My Favorite is Ubuntu… ATI finaly fixed the dirvers into a nice installer that you could just click on to start installing…
Ubuntu even had a special little radio button you could Tick, so it would install flawlessly on Ubuntu.
That lasted one week, and Ubuntu changed so you could not do that anymore…
and now The ATI driver still has the Ubuntu radio button, but it will actualy break ubuntu and make it unbootable with a graphic interface (AKA, X-server).
All I can figure is that they want you be begging for install instructions on their forums an on the IRC channel, so people feel obligated to Donate to them.
they have some Easy installer script now… but I have no patience with Ubuntu.
I use KANOTIX for easy Hardware acceleration install… but even KANOTIX over complicates some things so I really dont recommend it to a newbie.
Blender will run under software excelleration as well, you will have to install some MESA drivers for that to happen. but if you are just doing a quick runtime thing you probably wont need too much Graphic power.
goto the blender download page and look for the “Static” version for software exceleration support.
anyways,
hope that helps…
I would really like to start doing Linux and BSD and MAC verions of my stuff in the future.
Sound is my biggest hurdle… I dont want my end users hunting down Pygame dependancys… and I REALLY DONT WANT TO ship python with my game (I hate GPL licence,)

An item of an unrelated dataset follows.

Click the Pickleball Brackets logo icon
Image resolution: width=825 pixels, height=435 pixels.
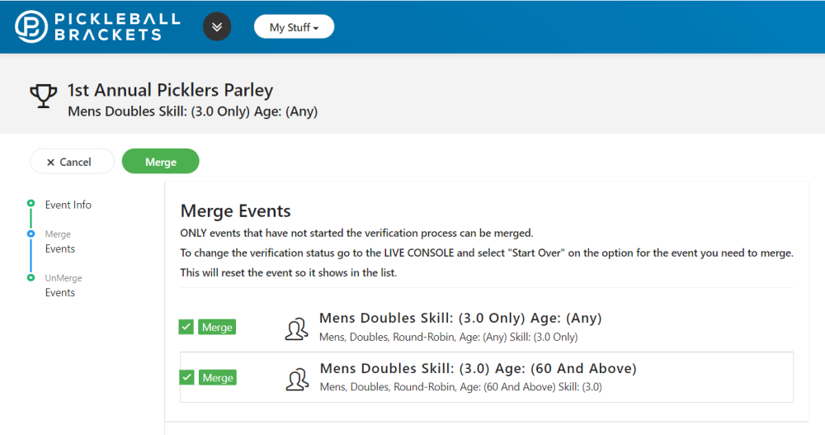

so i could create a linux runtime without actually having linux?
nope, VMware is a virtualization package…
what that means is that it make a Virtual computer, with its own Operating system. the computer runs under your windows “Host” system.
It shares your RAM, and some other resources…
It is cool as hell, If you are anyway a techno person (AKA geek),
You will love it… it even has its own little Bios and you can set it up with NAT network interface.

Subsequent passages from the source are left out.